AR-News: (US) NY Times on atrocities at Rosebud Reservation hog
farm
Atrak at aol.com
Atrak at aol.com
Sun Nov 16 12:27:36 EST 2003
The New York Times
November 15, 2003
Indians Now Disdain a Farm Once Hailed for Giving Tribe Jobs
By MELODY PETERSEN
ROSEBUD INDIAN RESERVATION, S. D., Nov. 8 — Seven miles west of the tiny town
of White River, on a snow-covered rise surrounded by bluffs and valleys, 24
metal-roofed barns create an isolated barracks for tens of thousands of
fattening hogs.
When a pig production company called Sun Prairie built the barns on these
tribal trust lands four years ago, the Lakota Sioux who live here on the nearby
reservation said they believed the barns would bring good-paying jobs to a
reservation where 7 of 10 people are unemployed.
The jobs did come.
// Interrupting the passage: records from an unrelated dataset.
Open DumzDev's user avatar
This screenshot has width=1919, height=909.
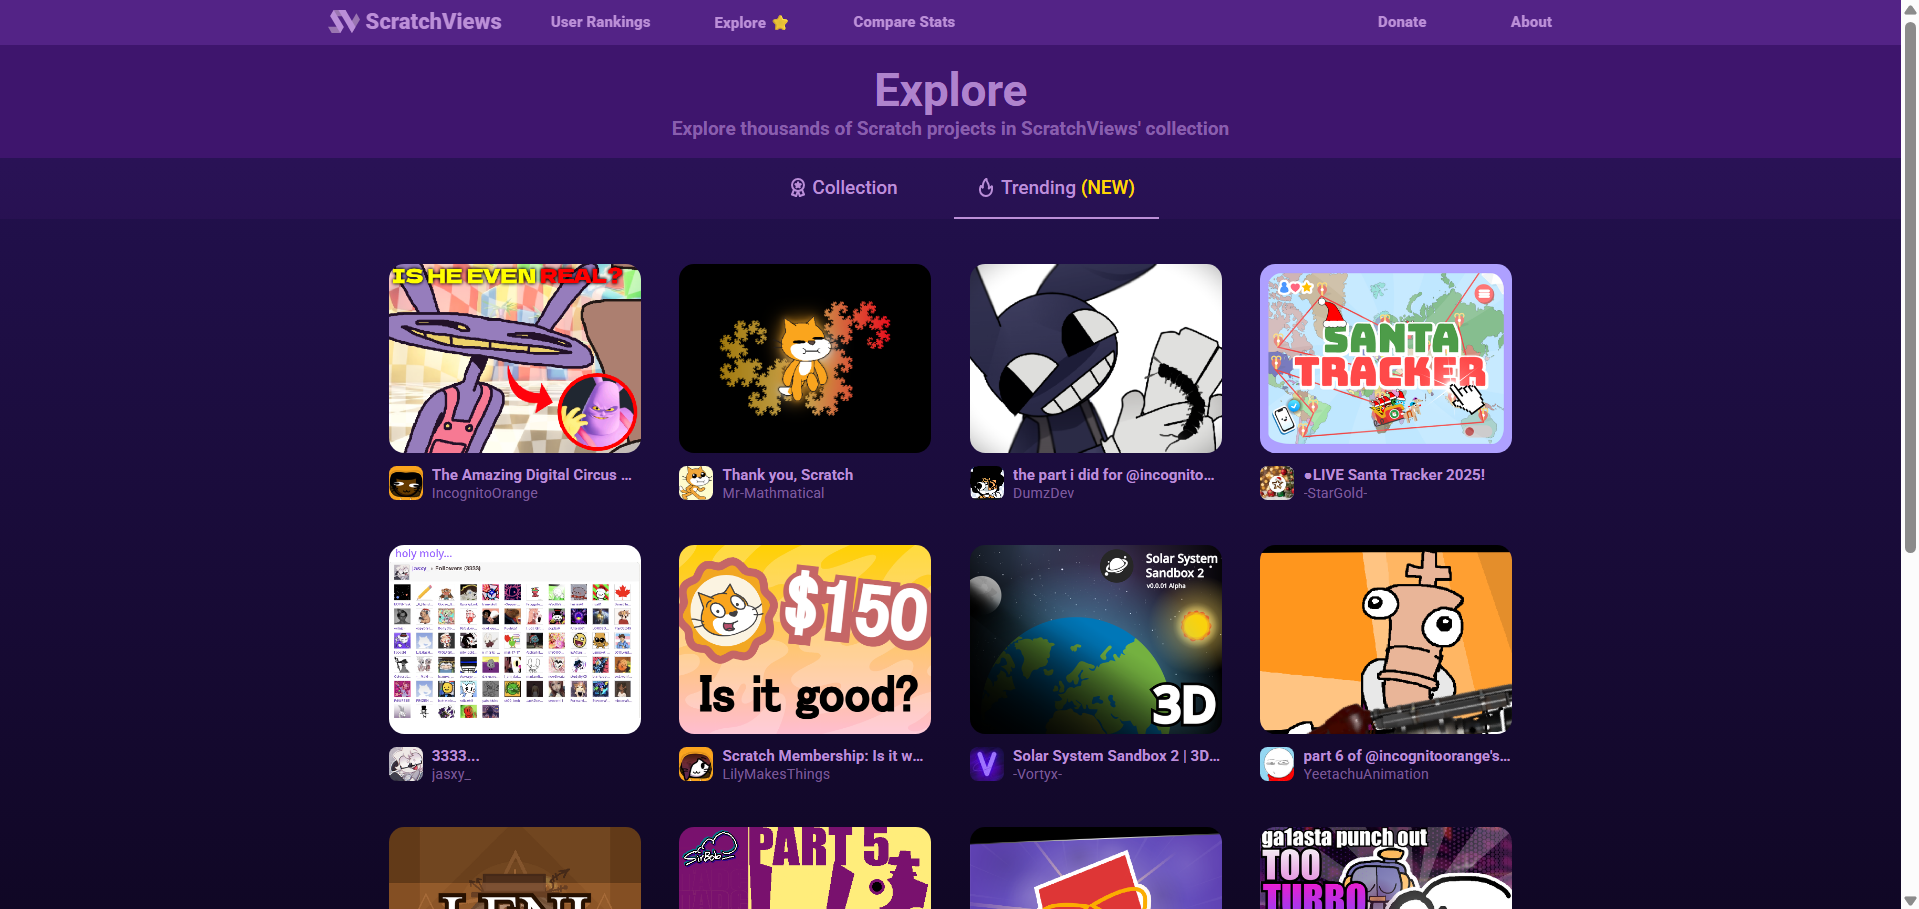987,483
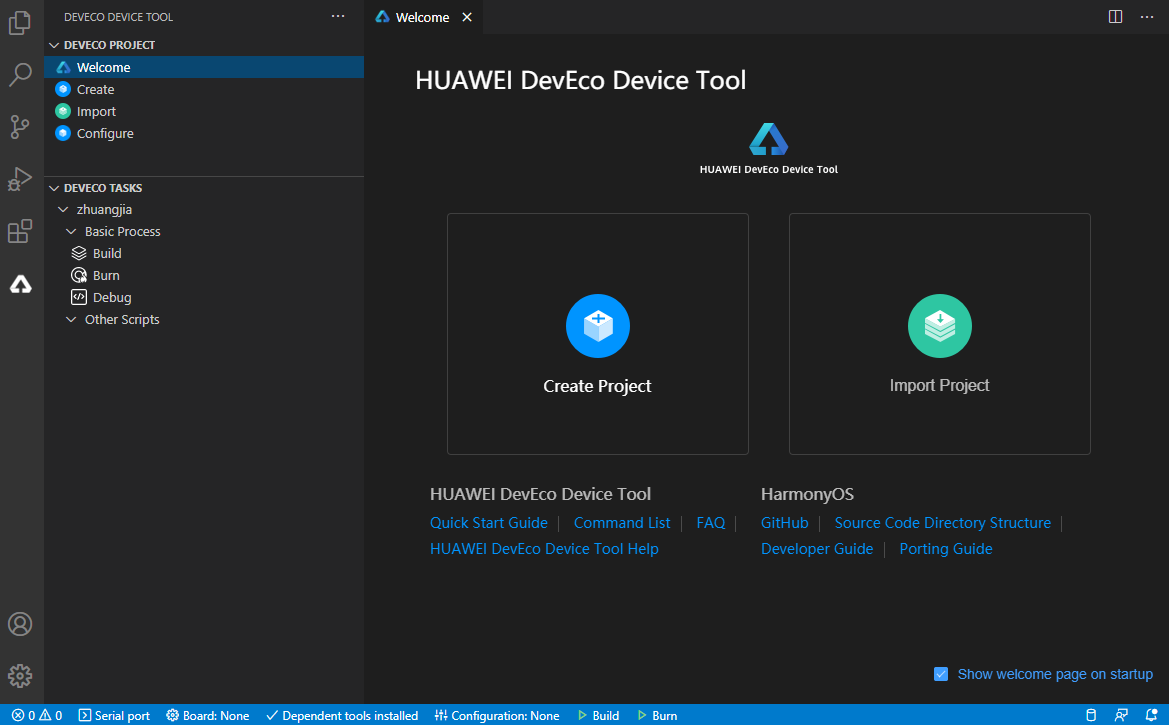Open the DevEco Device Tool activity bar icon
Image resolution: width=1169 pixels, height=725 pixels.
click(x=20, y=284)
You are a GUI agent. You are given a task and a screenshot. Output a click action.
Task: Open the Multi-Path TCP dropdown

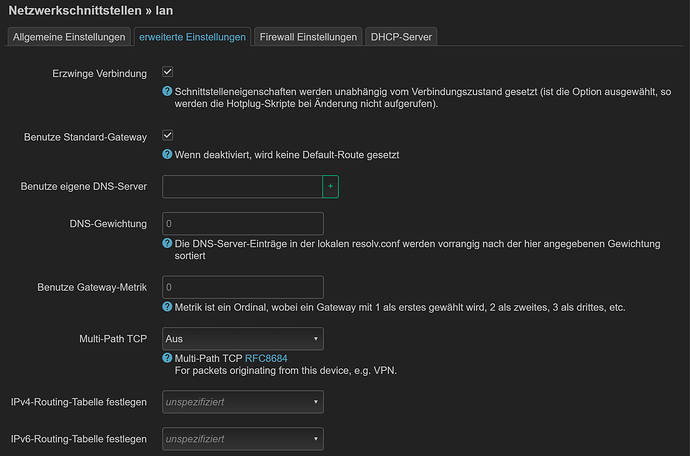click(x=242, y=339)
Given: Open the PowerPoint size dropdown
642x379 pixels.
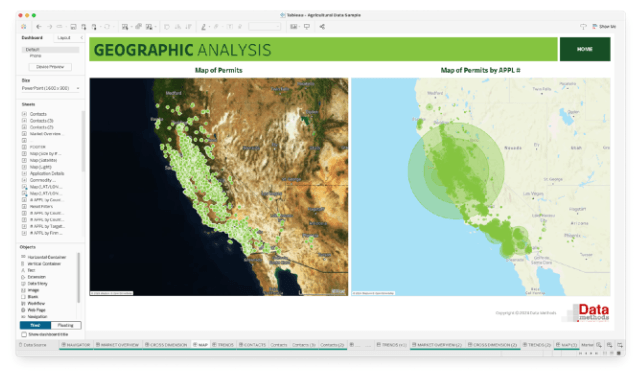Looking at the screenshot, I should pyautogui.click(x=50, y=88).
But now some tribal members who have worked at the farm
say they wonder at what cost. They describe a company that discriminates against
Indians, paying them less than white workers and at times demanding they work
extra hours for no pay. They say dust and ammonia emitted from fetid pools of
manure that sometimes accumulate inside the barns made them cough until their
ribs hurt and made breathing a struggle, even months after leaving their jobs.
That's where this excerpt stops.